A question about choosing the service that detects drift after deployment.

  • 1detect "drift"Capture the distribution shift from training time
  • 2catch quality degradation earlyContinuous monitoring in production = SageMaker Model Monitor
AIncorrect

Amazon SageMaker Ground Truth

Ground Truth is a data labeling service that adds labels to training data.

It is not a capability for detecting drift after deployment, so this is incorrect.

BCorrect

Amazon SageMaker Model Monitor

Correct. SageMaker Model Monitor continuously monitors the input data and model quality of a production model and detects drift (distribution shift) from training time and raises alerts.

CIncorrect

Amazon SageMaker JumpStart

JumpStart is a model hub for using pretrained models and solutions right away.

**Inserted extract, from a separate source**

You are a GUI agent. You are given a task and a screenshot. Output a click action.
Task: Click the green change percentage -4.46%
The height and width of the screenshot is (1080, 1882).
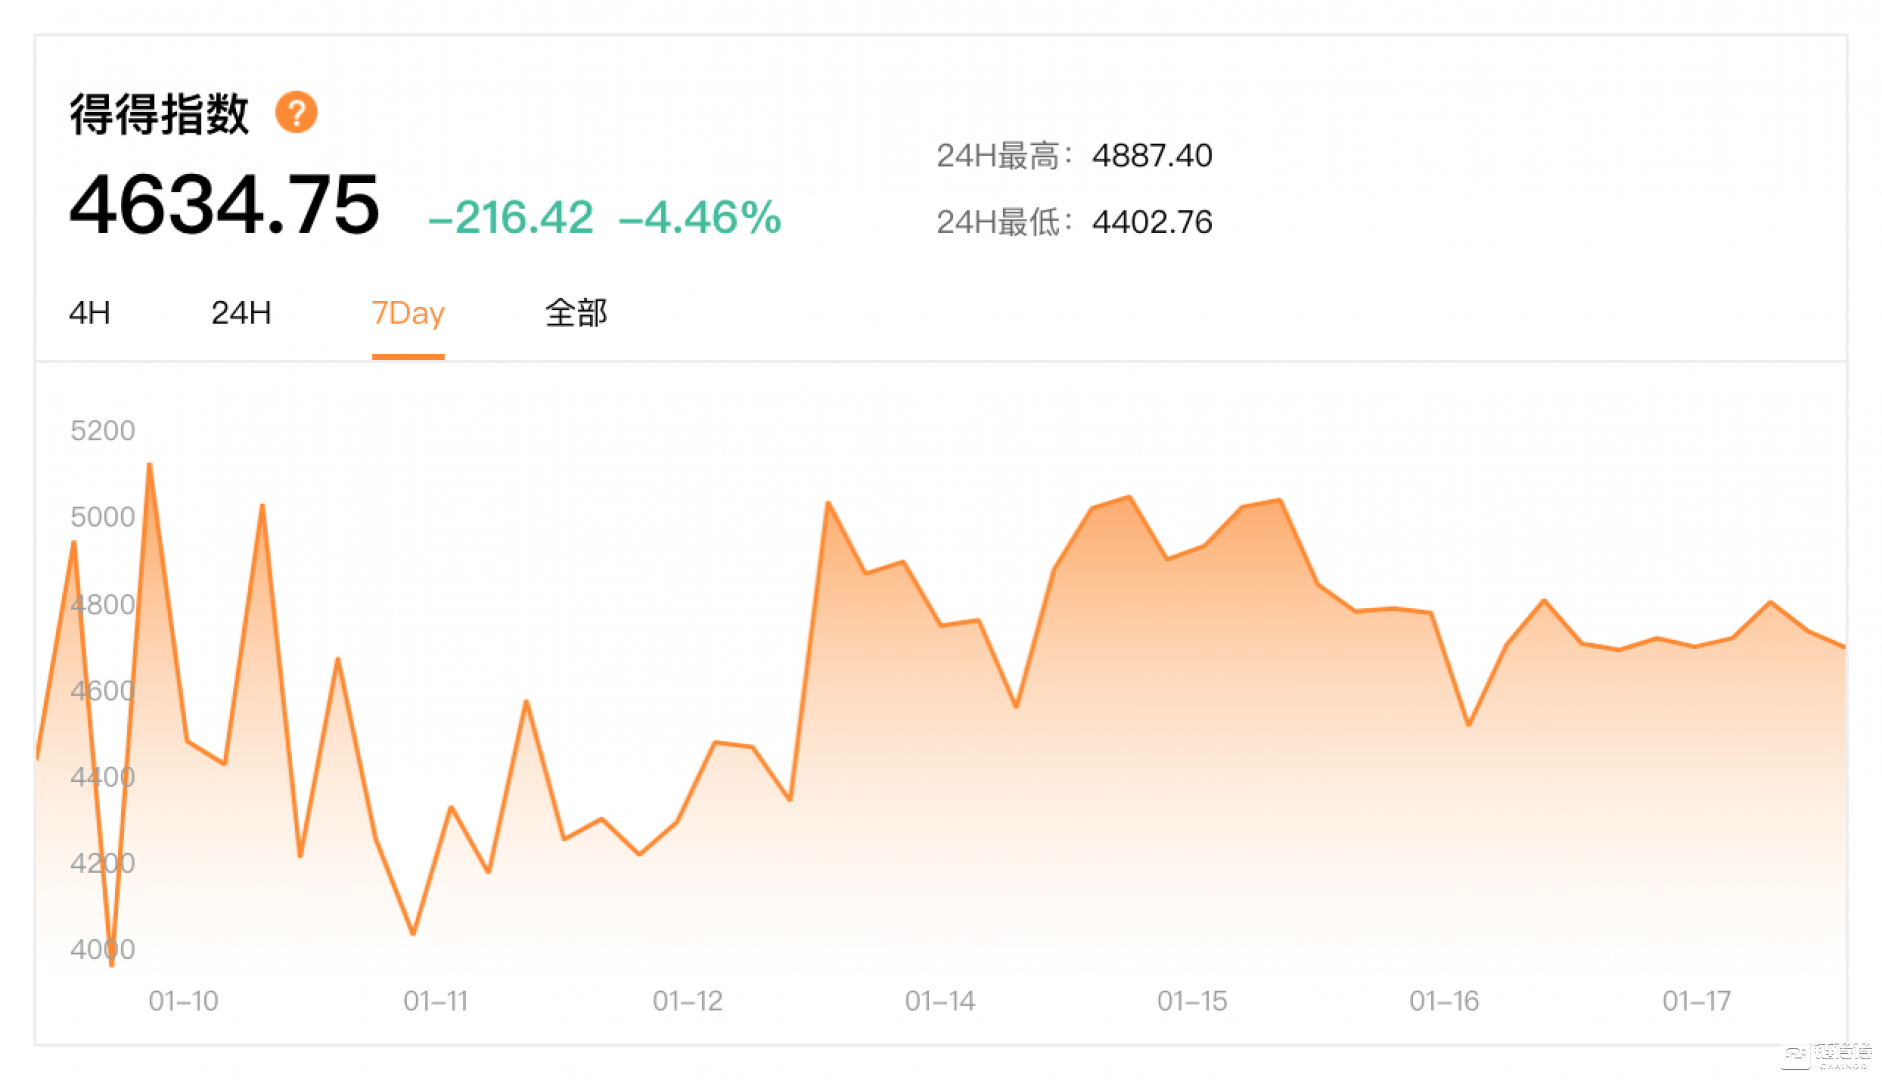(698, 218)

It is not a capability for detecting drift after deployment, so this is incorrect.

DIncorrect

Amazon SageMaker Data Wrangler

Data Wrangler is a tool for data preprocessing and feature transformation through a GUI.

It is not a capability for detecting drift after deployment, so this is incorrect.

Key Takeaway

Note the correct answer, SageMaker Model Monitor.
- It continuously monitors the input data statistics and quality of a production model and detects drift (distribution shift) from training time and raises alerts.
- It helps decide when to retrain.
Ground Truth (labeling), JumpStart (model hub), and Data Wrangler (preprocessing) are all services involved in the pre-training phase, not capabilities for monitoring after deployment.